**Texte retenu:**
# # # # #

Chez Rossi Contemporary, Emmanuel Tête partage ses visions oniriques d'un déluge faisant écho à nos inquiétudes contemporaines.
Quand viendra le déluge, à quoi allons-nous nous raccrocher au moment du sauve-qui-peut ? Un débris flottant, un lit, une tente ou une croix ? Peu importe, du moment que ça flotte. Ce qui compte finalement, ce qui nous sauvera, c'est la certitude de faire communauté dans toutes nos individualités et nos manies.
Discrètement, Emmanuel Tête dessine une œuvre qui tire sa cohérence de sa singularité et de son étrangeté. Comme s'il nous donnait des nouvelles d'un autre monde dont lui seul a les clés. Les images qu'il nous renvoie évoquent la douceur hiératique du quattrocento et les mondes rêvés ou cauchemardés sur les couvertures des pulp magazines. Tel un démiurge, il met en scène des personnages accaparés par des activités et des rituels qui partiellement nous échappent. La grande surprise de cette nouvelle exposition, c'est que l'artiste s'est mis à la couleur. Des couleurs denses et lumineuses obtenues par application répétée de pastels secs. Des couleurs qui naissent de la forme souvent soumise à un éclairage contrasté. Sur Le rêve du Titien, des éclats de rose prêts à s'envoler que se partagent les personnages grimpés sur des socles pour repousser les nuages sombres accrochés à l'horizon.

# # # # #

**Documents fournis:**

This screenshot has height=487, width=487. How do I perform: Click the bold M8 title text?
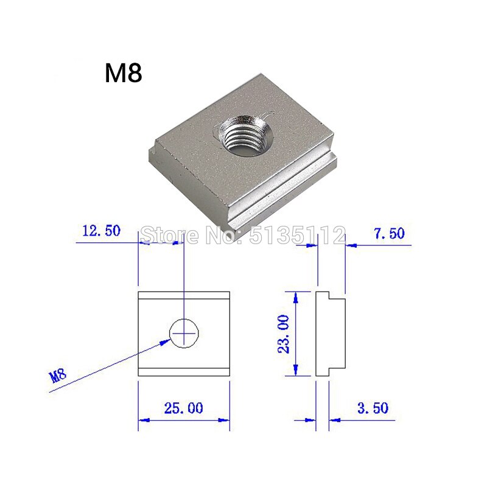tap(123, 74)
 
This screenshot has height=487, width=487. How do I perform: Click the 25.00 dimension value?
tap(183, 408)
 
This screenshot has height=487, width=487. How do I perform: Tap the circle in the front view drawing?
tap(184, 332)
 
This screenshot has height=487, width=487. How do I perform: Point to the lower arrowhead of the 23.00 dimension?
tap(296, 370)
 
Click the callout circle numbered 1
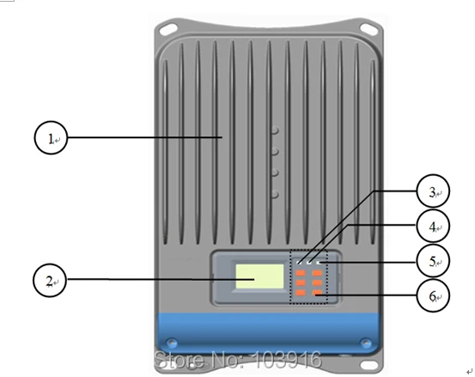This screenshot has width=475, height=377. (x=34, y=137)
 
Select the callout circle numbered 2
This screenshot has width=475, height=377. (x=33, y=280)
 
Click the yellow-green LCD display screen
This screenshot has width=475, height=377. (x=259, y=277)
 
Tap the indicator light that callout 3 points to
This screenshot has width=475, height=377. (x=299, y=263)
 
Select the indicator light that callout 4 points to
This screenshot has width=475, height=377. (x=309, y=263)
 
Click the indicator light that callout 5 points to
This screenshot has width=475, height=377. (x=319, y=263)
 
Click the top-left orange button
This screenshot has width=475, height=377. (x=301, y=273)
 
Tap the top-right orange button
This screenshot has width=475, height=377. (x=317, y=273)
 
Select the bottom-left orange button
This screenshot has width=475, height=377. (x=301, y=293)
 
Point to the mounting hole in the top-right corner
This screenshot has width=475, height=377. (x=368, y=28)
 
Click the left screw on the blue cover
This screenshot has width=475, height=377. (x=172, y=343)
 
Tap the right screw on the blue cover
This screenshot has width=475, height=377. (x=366, y=343)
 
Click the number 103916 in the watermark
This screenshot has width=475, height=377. (x=287, y=360)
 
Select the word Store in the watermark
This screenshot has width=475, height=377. (x=180, y=360)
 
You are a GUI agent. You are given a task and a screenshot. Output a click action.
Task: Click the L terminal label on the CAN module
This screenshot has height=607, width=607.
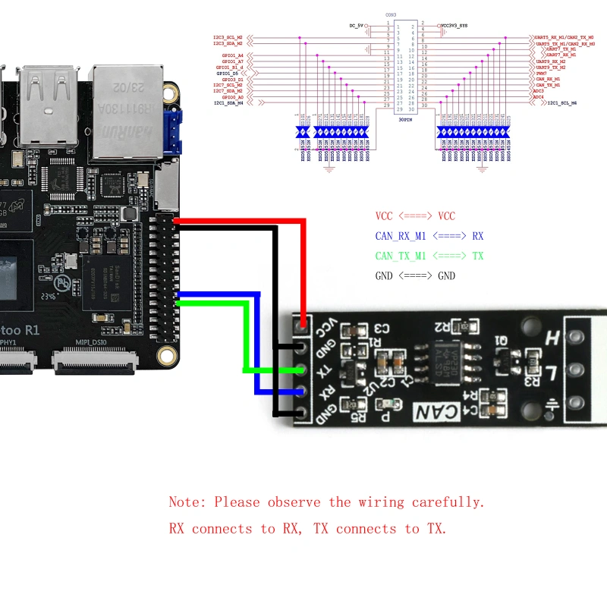(553, 373)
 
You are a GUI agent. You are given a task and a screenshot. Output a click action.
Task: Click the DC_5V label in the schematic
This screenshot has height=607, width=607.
(356, 25)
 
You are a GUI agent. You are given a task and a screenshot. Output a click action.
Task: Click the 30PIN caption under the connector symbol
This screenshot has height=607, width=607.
(407, 119)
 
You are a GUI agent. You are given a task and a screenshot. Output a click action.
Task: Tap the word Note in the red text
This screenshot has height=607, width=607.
(186, 502)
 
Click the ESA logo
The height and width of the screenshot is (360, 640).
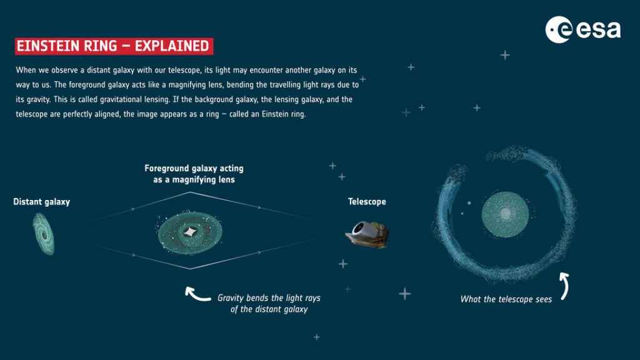(x=582, y=29)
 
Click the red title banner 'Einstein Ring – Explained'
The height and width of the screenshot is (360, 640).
(x=114, y=46)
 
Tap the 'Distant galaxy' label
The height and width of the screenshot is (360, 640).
(x=42, y=202)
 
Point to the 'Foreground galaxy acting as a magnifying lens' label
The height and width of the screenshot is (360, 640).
(x=194, y=174)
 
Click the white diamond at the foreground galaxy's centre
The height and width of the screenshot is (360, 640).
(x=189, y=233)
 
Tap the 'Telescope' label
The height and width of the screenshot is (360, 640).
(x=367, y=202)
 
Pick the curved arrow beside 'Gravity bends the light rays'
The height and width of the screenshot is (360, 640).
(x=198, y=292)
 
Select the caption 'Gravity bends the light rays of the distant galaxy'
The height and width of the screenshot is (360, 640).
(x=269, y=304)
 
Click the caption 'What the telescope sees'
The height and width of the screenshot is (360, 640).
(x=506, y=299)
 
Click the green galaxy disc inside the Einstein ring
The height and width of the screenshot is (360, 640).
(x=505, y=216)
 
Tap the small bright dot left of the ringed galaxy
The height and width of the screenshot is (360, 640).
(x=469, y=202)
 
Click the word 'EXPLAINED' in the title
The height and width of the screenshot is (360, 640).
(x=172, y=46)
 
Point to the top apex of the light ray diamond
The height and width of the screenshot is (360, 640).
(x=190, y=192)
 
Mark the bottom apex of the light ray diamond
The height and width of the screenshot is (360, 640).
(x=190, y=269)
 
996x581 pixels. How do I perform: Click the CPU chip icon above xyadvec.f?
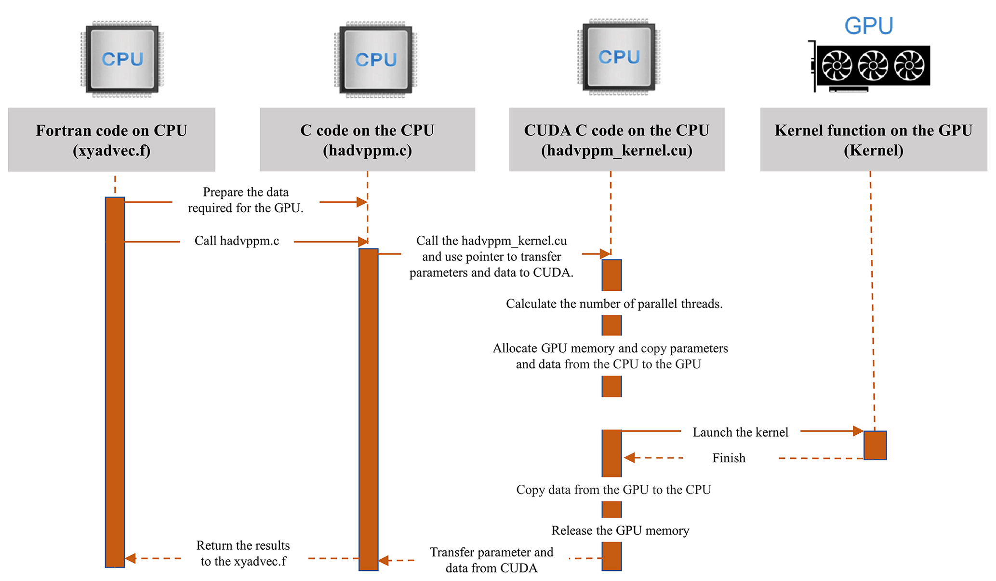122,59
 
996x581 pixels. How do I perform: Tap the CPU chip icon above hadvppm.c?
376,59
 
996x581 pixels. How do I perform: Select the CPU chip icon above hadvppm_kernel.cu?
619,57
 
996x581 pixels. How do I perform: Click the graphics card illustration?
870,66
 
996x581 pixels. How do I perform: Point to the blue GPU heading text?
869,26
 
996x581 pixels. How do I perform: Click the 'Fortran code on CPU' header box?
111,140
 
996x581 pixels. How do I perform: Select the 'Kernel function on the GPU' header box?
873,140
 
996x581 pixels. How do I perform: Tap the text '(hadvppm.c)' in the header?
367,151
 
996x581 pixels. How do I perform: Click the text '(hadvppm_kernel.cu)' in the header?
616,151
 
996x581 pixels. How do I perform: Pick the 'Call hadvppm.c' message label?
237,241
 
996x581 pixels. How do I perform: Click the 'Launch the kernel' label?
740,432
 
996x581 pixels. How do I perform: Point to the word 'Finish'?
729,458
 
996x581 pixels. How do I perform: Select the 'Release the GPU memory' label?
620,530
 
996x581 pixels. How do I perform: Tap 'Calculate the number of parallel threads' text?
614,304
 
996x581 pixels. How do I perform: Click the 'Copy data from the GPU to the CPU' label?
613,490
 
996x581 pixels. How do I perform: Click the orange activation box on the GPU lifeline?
875,445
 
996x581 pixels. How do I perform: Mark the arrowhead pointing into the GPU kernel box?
858,431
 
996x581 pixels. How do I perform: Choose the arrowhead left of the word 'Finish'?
629,458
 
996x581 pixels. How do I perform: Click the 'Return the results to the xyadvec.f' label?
243,553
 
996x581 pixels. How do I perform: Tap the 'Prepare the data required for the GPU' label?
246,200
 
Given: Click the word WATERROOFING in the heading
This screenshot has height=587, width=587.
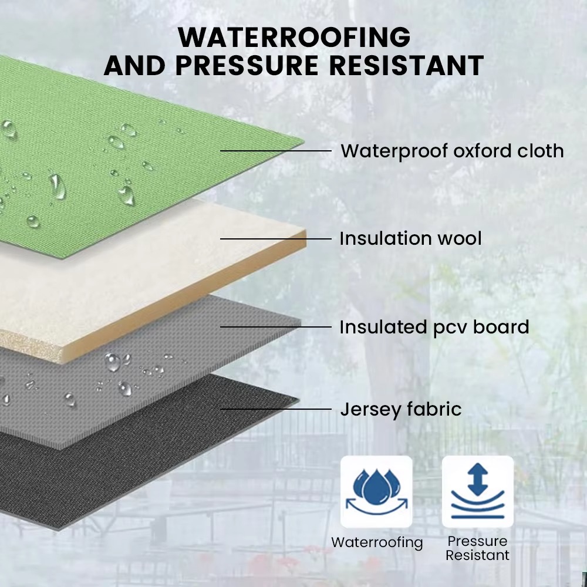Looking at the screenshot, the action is click(294, 37).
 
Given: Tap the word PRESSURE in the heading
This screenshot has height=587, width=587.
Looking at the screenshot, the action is click(247, 66).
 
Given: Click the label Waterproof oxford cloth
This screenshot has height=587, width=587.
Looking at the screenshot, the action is click(452, 151).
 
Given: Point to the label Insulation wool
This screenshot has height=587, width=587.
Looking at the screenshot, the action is click(410, 238).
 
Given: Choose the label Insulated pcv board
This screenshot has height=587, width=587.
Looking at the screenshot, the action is click(434, 327).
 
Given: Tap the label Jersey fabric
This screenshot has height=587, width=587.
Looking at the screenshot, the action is click(400, 409).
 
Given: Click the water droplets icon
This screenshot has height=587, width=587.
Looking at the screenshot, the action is click(376, 491).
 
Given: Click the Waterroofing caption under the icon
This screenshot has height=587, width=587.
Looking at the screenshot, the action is click(377, 542).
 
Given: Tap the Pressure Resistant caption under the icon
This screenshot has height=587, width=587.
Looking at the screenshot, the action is click(477, 548).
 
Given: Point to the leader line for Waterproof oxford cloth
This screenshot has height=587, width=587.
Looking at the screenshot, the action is click(276, 151).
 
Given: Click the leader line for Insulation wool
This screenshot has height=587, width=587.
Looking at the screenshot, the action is click(276, 238).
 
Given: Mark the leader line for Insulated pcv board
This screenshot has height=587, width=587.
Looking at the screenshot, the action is click(276, 327).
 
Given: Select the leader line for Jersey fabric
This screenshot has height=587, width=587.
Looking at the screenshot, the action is click(276, 409).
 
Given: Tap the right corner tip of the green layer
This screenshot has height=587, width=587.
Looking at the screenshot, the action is click(303, 142).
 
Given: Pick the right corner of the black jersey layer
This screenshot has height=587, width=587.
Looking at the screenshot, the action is click(299, 400).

# # # # #

**Les consignes:**
A - D'après le texte sur l'exposition d'Emmanuel Tête, comment l'artiste obtient-il ses couleurs denses et lumineuses ?
B - Recopiez mot pour mot, s'il vous plaît, le passage du texte sur l'exposition d'Emmanuel Tête qui commence aux mots "Quand viendra le" et s'arrête après "et nos manies.".
C - Résumez en deux phrases le texte sur l'exposition d'Emmanuel Tête.

**Corrigé par consigne:**
A - Par application répétée de pastels secs.

B -
Quand viendra le déluge, à quoi allons-nous nous raccrocher au moment du sauve-qui-peut ? Un débris flottant, un lit, une tente ou une croix ? Peu importe, du moment que ça flotte. Ce qui compte finalement, ce qui nous sauvera, c'est la certitude de faire communauté dans toutes nos individualités et nos manies.

C - Chez Rossi Contemporary, Emmanuel Tête présente ses visions oniriques d'un déluge qui font écho aux inquiétudes contemporaines. Son œuvre, singulière et étrange, évoque le quattrocento et les pulp magazines, et la grande surprise de cette exposition est que l'artiste s'est mis à la couleur.